01.03.04. Poverty and inequality | Mexico

01.03.04. Poverty and inequality | Mexico

11 Jul 2022

Mexico has a much higher level of income inequality than other OECD countries, with its Gini coefficient (0.45) exceeding by far the OECD average (0.37), but closer to the Latin American average (Lambert & Park, 2019). According to the International Monetary Fund, IMF, the main reasons why poverty rates remain high are the country’s meagre per capita growth rates and deficiencies in the planning and targeting of social policies. It has also been noted that, while conditional cash transfer programs have been very effective at reducing inequality, other social programs have disproportionately benefited individuals at the top rather than at the bottom of the income distribution (Lambert & Park, 2019).

Regardless of continuing poverty alleviation strategies and other social programmes, income is highly concentrated, and the latest report of the National Council for the Evaluation of Social Policy, CONEVAL 2016, estimated that 7.6% of the Mexican population live in extreme poverty and 36% live in moderate poverty[1] (CONEVAL, 2018). Since 2009, the Mexican government has measured poverty using a multidimensional index of social deprivation (CONEVAL, 2018). The index has shown differential rates according to its subcomponents, such as access to education, social security, and access to health services, among others.

Regarding gender equality, there has been important progress since the year 2001 when President Vicente Fox created the National Institute for Women as an independent body within the federal government to coordinate compliance with national policy regarding equality and the eradication of violence against women. The institute is in charge of guaranteeing equal development and rights between men and women, through the development of public policies and other mechanisms such as media campaigns and publications. This institute also works with the legislative branch and the executive at federal and state level to follow up on the implementation and supervision of gender equality law. In addition, fundamental steps have been taken through the passing of legislation focused on eliminating discrimination and inequalities[2].

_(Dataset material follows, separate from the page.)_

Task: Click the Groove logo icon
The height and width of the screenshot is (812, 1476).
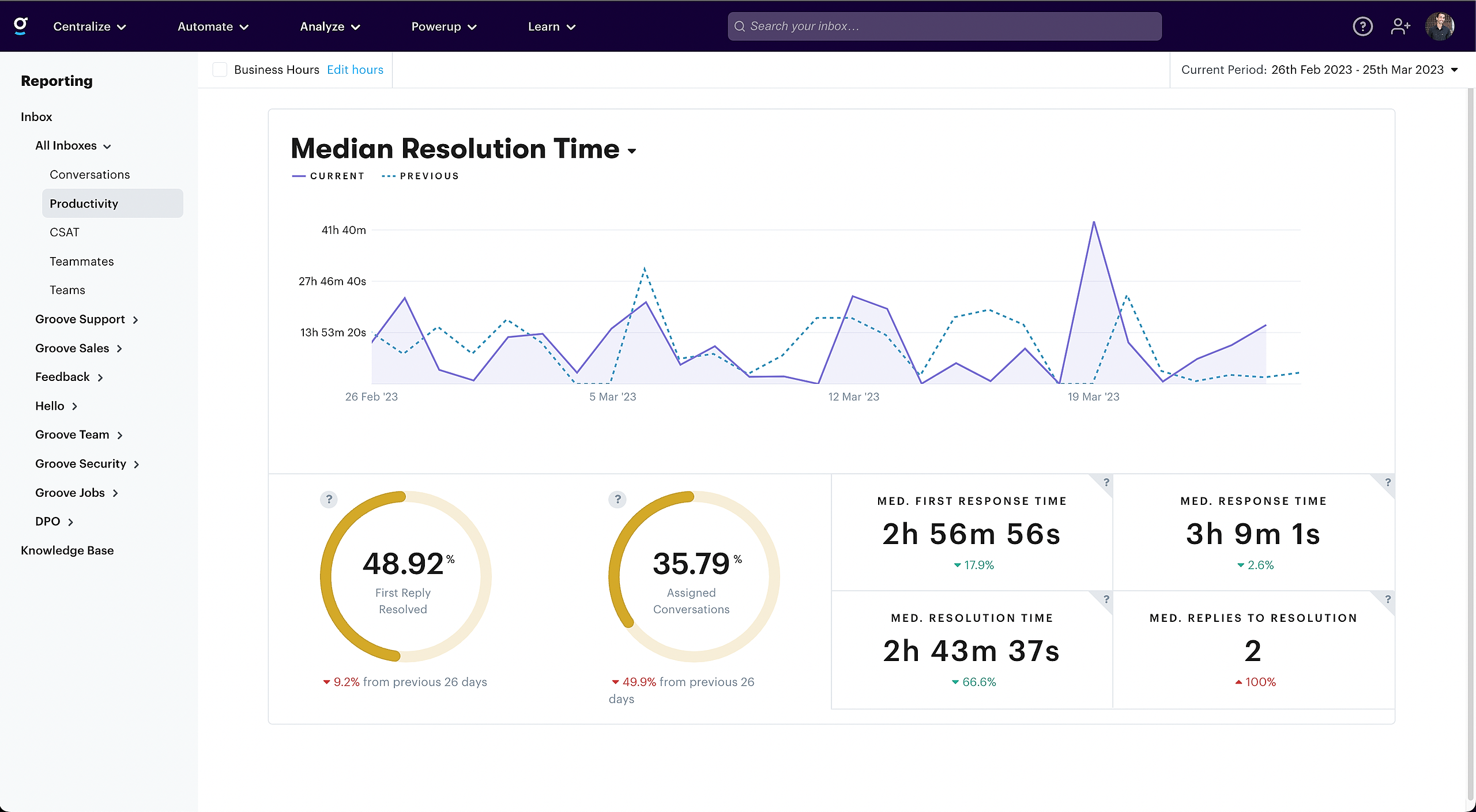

However, important challenges remain. A study in 2016 showed that, among those in paid work, women’s wages were, on average, between 17% and 47% lower than men’s. There were differences according to the state where they lived in and a wider difference by type of occupation. While the wage divide decreases as educational attainment increases, the wage divide between men and women prevails. Among those with no formal education, women’s wages are almost half of men’s, with a total difference of -50% and -33% for those with a college or university degree. In addition, among the population aged 15 years and older, 28% of women report having no own income, that is, they depend on others to subsist. Among men in this same age group, only 6% find themselves in this position, showing another facet of income inequality by gender in the country (INMUJERES, 2016).

Regarding general health inequalities, inequality in financial protection related to socioeconomic status has decreased significantly in parallel with the general decrease in the lack of financial protection. On the other hand, large inequality persists in indicators of access to health services and health indicators, both by socioeconomic status and by other social indicators (Gutierrez et al., 2014).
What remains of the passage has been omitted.